▸ **Written instruction**
Show every line in the items below that contains the word "layer".

══ Data to use

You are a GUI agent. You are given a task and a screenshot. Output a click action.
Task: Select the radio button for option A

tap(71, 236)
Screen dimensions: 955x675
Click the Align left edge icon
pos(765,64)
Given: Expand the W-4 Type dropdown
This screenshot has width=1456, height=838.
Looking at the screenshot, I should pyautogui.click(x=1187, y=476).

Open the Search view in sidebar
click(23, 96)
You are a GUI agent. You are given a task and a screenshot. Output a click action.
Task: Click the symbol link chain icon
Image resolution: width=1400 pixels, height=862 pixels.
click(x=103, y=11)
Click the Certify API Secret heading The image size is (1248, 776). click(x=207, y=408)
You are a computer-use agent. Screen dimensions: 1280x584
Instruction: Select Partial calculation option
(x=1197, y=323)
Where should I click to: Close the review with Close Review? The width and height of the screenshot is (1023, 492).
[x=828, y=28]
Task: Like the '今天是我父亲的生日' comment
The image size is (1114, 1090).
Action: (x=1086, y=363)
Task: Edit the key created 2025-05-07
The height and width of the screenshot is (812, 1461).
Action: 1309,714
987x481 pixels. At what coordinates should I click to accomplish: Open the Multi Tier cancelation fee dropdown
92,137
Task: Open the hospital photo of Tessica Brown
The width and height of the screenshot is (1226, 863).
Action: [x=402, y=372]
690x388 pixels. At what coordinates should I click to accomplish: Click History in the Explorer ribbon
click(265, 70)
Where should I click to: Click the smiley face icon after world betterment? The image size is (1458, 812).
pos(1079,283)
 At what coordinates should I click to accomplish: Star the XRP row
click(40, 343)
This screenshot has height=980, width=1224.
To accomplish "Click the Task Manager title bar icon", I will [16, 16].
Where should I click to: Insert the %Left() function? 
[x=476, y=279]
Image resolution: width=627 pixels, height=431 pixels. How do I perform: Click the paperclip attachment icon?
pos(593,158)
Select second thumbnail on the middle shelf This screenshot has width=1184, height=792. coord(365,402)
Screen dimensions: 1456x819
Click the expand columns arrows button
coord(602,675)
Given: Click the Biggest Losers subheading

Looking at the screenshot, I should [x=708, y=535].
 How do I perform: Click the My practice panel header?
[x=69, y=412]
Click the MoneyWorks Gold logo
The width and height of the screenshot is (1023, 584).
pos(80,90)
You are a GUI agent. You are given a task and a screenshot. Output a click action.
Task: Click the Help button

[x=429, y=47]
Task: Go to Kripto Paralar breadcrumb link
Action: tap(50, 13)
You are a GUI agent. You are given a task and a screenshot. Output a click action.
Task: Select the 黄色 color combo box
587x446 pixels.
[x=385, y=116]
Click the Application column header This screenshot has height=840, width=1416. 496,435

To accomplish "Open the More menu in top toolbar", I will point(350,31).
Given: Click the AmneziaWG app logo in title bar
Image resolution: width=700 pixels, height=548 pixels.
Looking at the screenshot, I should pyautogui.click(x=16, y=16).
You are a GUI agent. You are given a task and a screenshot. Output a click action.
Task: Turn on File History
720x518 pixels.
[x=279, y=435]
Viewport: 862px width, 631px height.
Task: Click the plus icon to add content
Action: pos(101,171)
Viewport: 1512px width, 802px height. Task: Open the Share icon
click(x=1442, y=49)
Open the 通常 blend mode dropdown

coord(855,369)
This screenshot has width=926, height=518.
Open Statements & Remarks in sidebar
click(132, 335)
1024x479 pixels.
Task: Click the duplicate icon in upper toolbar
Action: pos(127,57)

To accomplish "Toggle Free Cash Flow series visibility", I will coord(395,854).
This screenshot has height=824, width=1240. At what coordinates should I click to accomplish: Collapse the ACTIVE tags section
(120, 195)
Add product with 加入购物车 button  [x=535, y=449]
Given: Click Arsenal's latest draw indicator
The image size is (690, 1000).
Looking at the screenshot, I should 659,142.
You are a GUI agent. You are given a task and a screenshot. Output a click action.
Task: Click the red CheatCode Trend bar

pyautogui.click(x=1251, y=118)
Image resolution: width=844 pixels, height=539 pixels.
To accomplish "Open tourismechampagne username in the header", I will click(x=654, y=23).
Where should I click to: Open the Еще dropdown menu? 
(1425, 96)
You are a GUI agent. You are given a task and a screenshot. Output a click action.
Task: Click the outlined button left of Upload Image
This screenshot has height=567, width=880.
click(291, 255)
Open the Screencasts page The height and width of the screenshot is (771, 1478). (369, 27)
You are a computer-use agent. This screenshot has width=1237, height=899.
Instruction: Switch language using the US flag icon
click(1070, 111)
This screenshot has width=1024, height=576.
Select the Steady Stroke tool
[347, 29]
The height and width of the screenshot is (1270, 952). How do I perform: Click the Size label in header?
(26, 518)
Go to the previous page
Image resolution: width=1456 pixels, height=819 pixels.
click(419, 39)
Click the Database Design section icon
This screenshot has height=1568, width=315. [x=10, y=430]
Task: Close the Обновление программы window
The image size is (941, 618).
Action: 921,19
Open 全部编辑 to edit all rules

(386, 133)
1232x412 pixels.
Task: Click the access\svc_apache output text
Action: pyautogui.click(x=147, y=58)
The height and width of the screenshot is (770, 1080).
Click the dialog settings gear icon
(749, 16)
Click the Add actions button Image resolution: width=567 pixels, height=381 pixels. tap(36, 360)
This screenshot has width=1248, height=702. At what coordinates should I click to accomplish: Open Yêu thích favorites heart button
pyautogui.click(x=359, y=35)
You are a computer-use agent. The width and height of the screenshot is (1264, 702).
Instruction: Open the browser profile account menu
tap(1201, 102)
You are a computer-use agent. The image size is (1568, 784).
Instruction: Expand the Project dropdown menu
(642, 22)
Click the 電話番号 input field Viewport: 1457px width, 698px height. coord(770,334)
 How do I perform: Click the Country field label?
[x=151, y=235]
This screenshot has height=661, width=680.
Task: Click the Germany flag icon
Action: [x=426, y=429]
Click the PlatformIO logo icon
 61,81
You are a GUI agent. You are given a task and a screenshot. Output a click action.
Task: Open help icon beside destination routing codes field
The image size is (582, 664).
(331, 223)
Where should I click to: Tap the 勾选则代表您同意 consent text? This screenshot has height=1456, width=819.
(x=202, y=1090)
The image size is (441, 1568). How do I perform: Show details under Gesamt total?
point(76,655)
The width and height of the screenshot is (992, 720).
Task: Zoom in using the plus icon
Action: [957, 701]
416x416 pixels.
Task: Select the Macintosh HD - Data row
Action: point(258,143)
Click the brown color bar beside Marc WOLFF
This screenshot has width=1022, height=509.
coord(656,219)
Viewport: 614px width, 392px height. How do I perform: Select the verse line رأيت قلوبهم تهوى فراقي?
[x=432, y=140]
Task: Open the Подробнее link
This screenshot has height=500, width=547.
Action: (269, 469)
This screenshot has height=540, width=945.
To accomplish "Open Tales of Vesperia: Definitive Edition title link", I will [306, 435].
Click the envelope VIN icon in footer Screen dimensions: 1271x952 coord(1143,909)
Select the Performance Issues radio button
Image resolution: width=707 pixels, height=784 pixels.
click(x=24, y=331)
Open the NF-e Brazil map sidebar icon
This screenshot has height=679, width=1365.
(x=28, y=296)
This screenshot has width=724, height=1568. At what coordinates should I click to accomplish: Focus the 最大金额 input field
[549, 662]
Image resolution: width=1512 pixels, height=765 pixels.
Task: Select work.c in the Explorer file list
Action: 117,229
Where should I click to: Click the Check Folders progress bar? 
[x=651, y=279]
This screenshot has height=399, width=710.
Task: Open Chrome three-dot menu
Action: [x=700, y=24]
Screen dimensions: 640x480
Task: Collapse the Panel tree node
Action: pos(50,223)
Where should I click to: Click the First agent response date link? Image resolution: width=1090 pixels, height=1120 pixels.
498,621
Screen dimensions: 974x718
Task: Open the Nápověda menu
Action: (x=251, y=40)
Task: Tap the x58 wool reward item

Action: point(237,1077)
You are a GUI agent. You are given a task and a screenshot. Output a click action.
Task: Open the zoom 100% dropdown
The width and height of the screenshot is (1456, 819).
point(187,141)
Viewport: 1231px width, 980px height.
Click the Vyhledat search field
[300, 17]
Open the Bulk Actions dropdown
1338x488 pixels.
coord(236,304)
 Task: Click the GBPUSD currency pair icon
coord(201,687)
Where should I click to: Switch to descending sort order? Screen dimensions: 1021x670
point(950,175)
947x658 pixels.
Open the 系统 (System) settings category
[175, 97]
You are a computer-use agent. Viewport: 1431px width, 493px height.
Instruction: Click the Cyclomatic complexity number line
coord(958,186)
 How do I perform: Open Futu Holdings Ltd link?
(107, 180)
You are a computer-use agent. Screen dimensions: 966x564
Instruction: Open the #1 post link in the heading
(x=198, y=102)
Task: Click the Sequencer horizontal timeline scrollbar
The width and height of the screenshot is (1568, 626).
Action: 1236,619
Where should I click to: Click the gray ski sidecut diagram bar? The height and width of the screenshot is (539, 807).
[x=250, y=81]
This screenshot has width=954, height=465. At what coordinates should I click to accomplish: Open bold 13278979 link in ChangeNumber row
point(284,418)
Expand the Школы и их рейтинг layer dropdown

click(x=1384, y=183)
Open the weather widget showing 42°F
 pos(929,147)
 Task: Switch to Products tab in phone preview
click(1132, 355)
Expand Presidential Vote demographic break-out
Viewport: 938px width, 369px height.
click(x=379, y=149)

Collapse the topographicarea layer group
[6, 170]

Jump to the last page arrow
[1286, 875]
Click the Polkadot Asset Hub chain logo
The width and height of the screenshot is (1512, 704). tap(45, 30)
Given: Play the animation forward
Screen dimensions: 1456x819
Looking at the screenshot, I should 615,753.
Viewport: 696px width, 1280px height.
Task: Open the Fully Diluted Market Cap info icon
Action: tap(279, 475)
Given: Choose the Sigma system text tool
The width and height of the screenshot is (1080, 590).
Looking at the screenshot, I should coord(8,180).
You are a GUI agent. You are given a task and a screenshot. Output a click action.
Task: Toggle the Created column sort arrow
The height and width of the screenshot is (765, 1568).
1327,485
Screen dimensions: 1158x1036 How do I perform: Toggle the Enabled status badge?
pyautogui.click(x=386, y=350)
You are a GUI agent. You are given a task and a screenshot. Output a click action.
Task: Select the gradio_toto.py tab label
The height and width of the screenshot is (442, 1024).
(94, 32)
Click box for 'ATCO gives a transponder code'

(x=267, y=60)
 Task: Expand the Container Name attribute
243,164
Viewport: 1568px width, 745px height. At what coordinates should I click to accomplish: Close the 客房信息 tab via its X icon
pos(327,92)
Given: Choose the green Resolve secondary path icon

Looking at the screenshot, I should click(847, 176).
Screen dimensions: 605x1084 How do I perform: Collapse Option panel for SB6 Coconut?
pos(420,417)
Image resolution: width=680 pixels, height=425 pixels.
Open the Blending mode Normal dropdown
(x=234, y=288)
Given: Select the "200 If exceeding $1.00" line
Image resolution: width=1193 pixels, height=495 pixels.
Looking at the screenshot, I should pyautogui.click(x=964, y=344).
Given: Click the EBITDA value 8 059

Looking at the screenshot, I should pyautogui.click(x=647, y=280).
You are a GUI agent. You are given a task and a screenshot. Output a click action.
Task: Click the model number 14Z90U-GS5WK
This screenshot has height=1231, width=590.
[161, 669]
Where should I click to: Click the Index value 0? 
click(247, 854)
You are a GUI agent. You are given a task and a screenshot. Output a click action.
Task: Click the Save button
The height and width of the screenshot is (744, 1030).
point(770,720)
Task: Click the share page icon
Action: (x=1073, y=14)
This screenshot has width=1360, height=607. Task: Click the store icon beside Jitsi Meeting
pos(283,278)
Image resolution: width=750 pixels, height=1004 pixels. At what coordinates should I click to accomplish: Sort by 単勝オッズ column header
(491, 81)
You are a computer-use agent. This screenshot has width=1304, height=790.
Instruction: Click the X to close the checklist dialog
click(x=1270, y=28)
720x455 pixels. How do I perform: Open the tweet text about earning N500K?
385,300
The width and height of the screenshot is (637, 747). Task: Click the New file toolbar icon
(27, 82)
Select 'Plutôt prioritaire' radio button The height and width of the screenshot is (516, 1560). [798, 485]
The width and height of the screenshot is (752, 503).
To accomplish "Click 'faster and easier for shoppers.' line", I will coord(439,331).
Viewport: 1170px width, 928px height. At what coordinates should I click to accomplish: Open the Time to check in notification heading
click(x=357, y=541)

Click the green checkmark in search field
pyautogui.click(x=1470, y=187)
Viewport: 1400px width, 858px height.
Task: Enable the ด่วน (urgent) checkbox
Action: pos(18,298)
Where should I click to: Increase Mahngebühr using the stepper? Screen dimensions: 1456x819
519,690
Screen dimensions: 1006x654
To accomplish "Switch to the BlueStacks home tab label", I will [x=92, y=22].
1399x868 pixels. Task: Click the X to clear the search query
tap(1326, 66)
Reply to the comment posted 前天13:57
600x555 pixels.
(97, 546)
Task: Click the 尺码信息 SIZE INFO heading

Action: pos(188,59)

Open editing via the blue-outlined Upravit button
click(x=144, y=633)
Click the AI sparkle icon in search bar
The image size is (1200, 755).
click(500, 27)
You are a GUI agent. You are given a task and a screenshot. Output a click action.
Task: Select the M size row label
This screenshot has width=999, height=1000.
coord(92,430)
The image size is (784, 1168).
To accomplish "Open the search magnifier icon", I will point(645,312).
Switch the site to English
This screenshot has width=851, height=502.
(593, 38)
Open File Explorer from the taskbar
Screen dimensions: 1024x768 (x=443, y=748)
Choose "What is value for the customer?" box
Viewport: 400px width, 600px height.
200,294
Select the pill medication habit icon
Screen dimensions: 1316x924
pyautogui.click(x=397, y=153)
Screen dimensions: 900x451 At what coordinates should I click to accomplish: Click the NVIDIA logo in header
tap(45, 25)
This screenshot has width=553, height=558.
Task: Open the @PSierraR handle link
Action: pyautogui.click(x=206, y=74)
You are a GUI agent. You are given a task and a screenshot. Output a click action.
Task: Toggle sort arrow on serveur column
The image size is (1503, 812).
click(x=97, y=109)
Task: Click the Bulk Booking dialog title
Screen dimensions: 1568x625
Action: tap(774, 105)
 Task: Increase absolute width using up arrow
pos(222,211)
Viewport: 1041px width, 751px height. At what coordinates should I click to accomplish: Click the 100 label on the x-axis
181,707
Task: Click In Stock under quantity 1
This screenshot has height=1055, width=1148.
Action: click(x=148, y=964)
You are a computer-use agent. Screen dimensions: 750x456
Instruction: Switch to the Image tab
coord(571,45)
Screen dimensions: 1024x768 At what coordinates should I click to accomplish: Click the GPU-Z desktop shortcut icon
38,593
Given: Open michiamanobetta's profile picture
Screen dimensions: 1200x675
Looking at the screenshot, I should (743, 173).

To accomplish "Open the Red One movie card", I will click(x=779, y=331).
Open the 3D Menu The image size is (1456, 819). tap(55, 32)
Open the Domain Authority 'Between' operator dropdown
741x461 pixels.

════

▸ **Exercise solution**
Expand the Школы и их рейтинг layer dropdown
Collapse the topographicarea layer group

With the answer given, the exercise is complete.